**INPUT:**
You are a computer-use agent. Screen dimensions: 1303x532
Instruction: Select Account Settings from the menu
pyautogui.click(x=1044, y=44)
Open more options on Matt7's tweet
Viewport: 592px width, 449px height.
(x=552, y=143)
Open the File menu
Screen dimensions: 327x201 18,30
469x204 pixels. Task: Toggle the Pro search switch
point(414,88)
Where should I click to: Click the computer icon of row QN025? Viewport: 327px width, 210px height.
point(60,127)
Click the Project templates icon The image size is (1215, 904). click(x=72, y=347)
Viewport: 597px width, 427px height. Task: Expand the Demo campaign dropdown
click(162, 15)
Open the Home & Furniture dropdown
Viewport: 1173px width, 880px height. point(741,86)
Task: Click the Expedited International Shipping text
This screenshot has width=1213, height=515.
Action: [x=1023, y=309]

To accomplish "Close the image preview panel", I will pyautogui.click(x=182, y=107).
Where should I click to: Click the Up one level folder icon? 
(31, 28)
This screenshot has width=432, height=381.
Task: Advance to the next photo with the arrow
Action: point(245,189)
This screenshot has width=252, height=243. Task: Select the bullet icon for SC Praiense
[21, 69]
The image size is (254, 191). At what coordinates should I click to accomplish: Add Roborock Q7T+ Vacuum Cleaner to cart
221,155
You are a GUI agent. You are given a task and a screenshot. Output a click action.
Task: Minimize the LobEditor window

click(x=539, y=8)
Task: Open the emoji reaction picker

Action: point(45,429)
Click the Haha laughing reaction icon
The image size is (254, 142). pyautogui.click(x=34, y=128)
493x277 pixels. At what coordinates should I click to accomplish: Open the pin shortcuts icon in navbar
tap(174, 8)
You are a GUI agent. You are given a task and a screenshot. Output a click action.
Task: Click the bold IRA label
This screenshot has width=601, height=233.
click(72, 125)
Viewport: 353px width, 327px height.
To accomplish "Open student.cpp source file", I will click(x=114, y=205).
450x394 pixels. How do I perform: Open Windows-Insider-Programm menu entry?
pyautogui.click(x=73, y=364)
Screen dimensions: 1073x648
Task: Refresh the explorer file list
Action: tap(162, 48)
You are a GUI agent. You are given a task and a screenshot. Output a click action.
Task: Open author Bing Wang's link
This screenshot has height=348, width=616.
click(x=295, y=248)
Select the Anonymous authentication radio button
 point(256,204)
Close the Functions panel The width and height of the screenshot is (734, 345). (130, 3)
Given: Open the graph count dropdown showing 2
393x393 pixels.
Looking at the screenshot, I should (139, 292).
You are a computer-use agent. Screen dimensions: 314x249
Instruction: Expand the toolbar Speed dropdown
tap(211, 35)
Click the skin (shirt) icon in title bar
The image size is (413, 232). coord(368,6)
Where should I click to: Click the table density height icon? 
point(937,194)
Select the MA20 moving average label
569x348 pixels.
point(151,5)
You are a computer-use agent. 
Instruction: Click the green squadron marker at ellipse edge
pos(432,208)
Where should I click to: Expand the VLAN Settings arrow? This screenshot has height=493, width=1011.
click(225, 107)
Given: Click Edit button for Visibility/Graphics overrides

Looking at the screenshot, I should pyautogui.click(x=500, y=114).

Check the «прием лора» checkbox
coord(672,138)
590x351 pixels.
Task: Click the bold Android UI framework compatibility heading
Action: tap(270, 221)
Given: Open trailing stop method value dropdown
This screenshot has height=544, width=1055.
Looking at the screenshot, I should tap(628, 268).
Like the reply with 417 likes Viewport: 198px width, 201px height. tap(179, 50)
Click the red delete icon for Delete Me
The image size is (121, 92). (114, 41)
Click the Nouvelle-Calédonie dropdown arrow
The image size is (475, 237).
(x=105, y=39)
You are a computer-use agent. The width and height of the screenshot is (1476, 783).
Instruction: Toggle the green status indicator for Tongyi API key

**BRIEF:** Using the data above, count the lines where "panel" appears. Reply with the number only.

**ANSWER BOX:** 2